DOCUMENT TEXT
* * *
New Delhi: Following increasing criticism from abroad over the death of jailed human rights defender Father Stan Swamy, the Ministry of External Affairs on Tuesday defended that the treatment meted out by Indian authorities was “strictly in accordance with the law”.
The Office of the United Nations High Commissioner for Human Rights said on Tuesday that it was disturbed by the July 5 death of 84-year-old Swamy, who it noted was in “pre-trial detention without bail since his arrest”.
In a statement, MEA spokesperson Arindam Bagchi said on Tuesday night that Swamy had been arrested “following due process under law”.
“Because of the specific nature of charges against him, his bail applications were rejected by the courts. Authorities in India act against violations of law and not against legitimate exercise of rights. All such actions are strictly in accordance with the law,” he said.
The OHCHR had mentioned that Swamy was charged under the Unlawful Activities (Prevention) Act (UAPA) for “terrorism-related offences in relation to demonstrations that date back to 2018”.
Stressing on the crushing deterioration of Swamy’s health while in jail, where he also contracted COVID-19, the UN body repeated its call, once again, to the Government of India to ensure that no one is “detained for exercising their fundamental rights to freedom of expression, of peaceful assembly and of association”.
The MEA stated that due to Swamy’s ailing health, the Bombay high court allowed his medical treatment at a private hospital “where he was receiving all possible medical attention since May 28”.
Swamy’s lawyers had been petitioning authorities saying that Swamy, who had tested positive for COVID-19, had been denied medical facilities in jail.
Also suffering from Parkinson’s disease, Swamy had difficulty in sipping water from a glass, but he had been initially denied a sipper in prison and had to petition court over it.
* * *
INFORMATION SUPPLIED
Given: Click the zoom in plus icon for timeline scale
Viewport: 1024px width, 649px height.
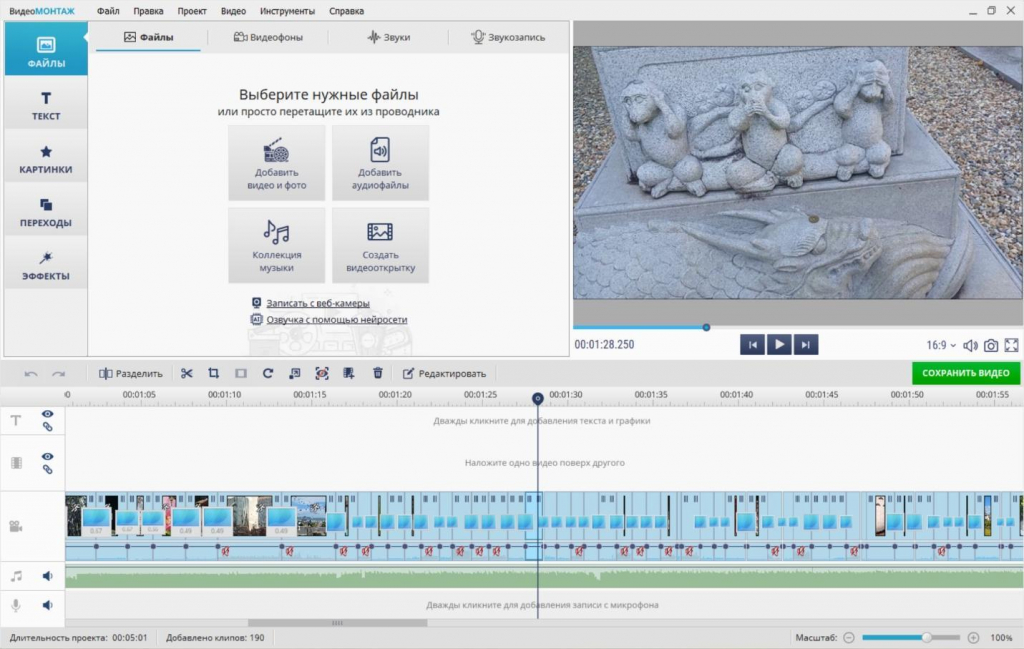Looking at the screenshot, I should point(973,637).
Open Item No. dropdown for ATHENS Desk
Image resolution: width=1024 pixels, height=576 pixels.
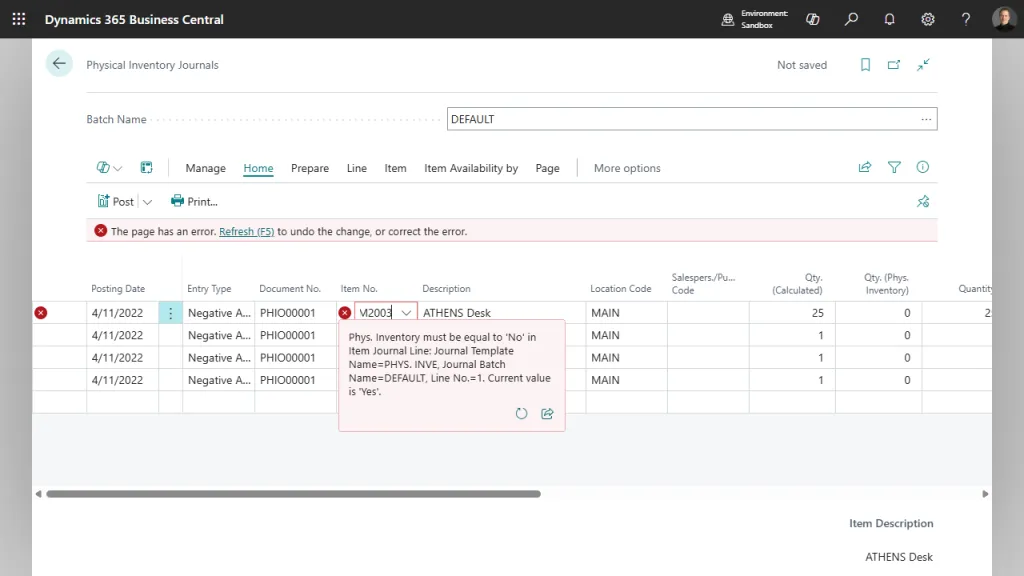click(x=407, y=312)
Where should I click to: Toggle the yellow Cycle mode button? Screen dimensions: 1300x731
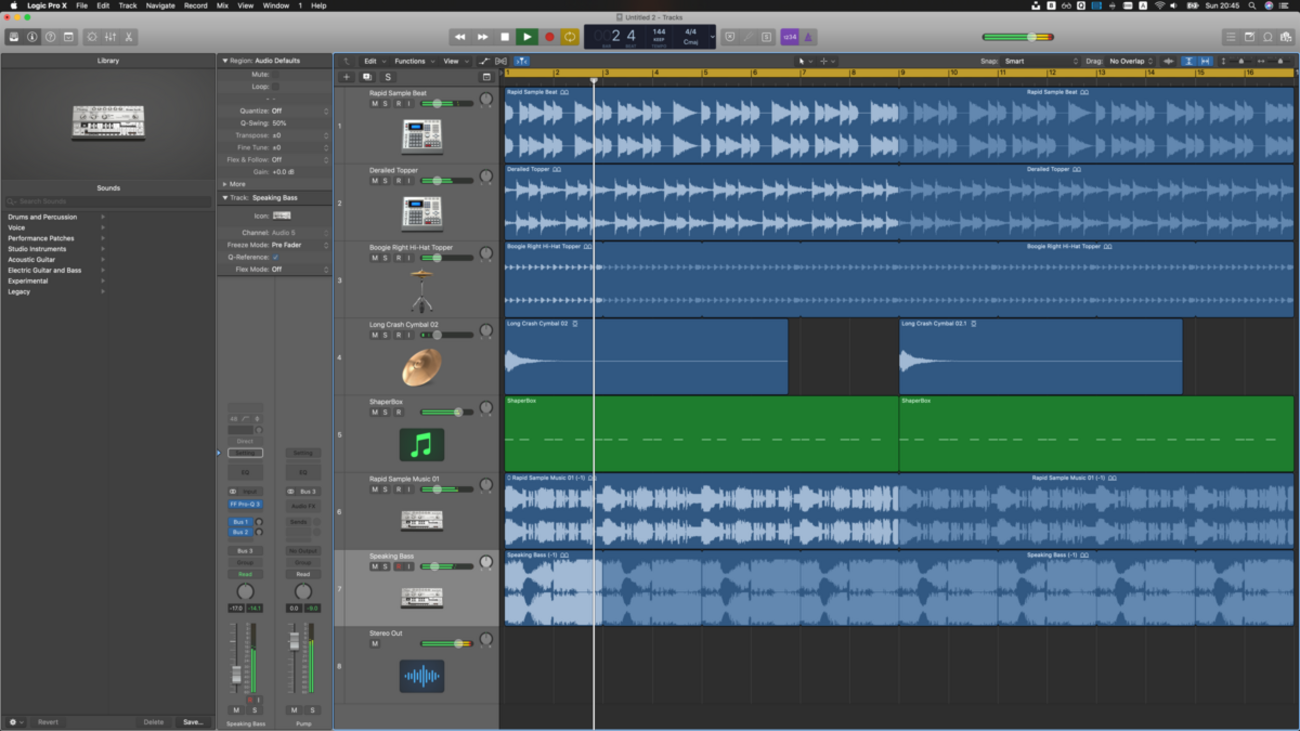tap(570, 37)
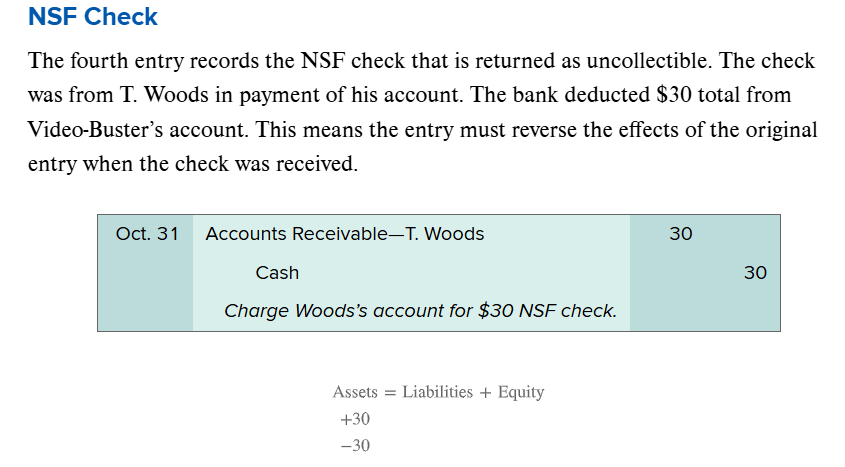This screenshot has width=845, height=467.
Task: Click Video-Buster's in the paragraph text
Action: [x=95, y=129]
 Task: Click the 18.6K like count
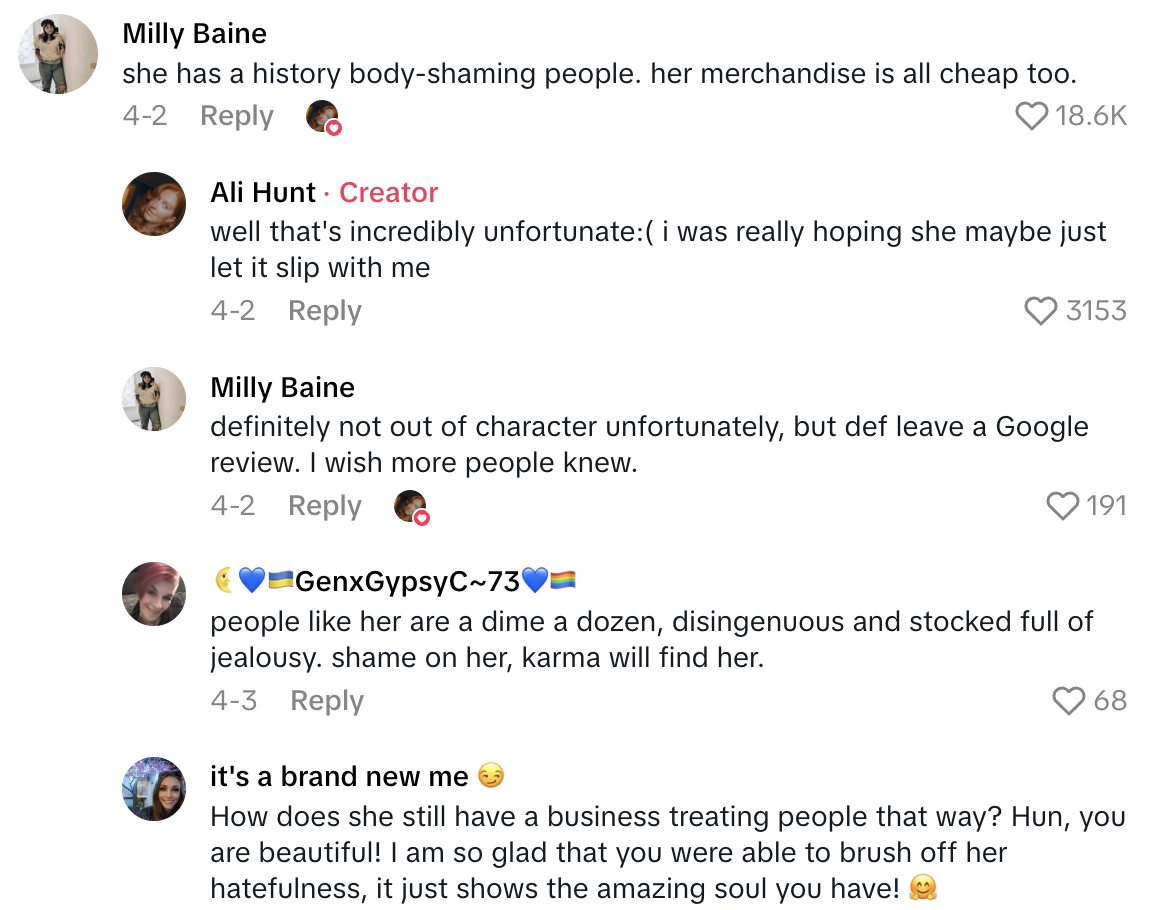click(x=1091, y=117)
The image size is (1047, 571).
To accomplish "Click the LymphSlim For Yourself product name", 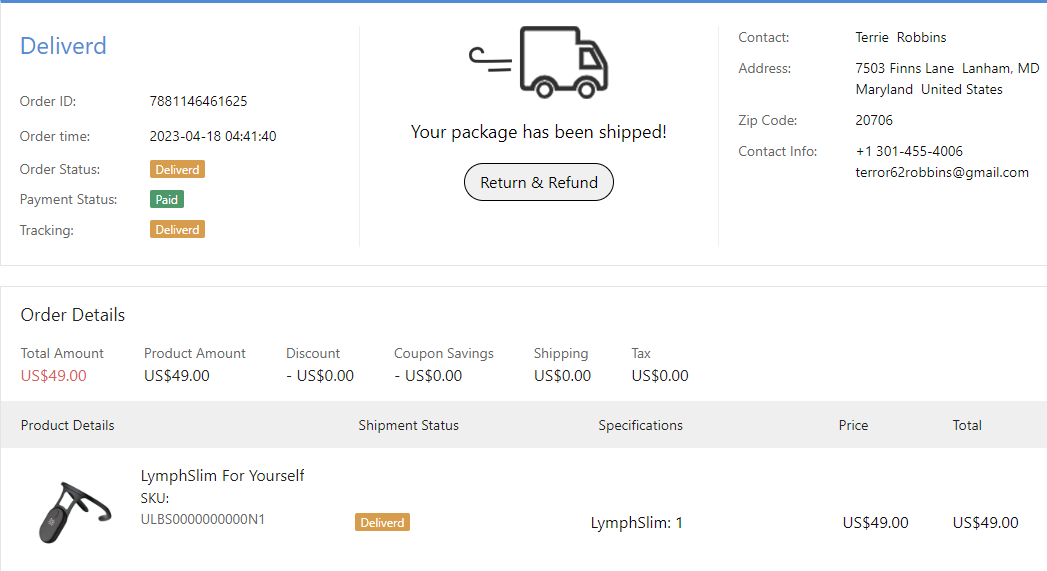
* * *
PROBLEM DESCRIPTION
Please answer these questions from the article on Father Stan Swamy's death.
(a) Which MEA spokesperson issued the statement on Tuesday night?
(b) Under which act was Swamy charged?
(c) Since what date had Swamy been receiving medical attention at the private hospital, according to the MEA?
The data has no connection to the article on Father Stan Swamy's death.

RESPONSE
(a) Arindam Bagchi
(b) The Unlawful Activities (Prevention) Act (UAPA)
(c) May 28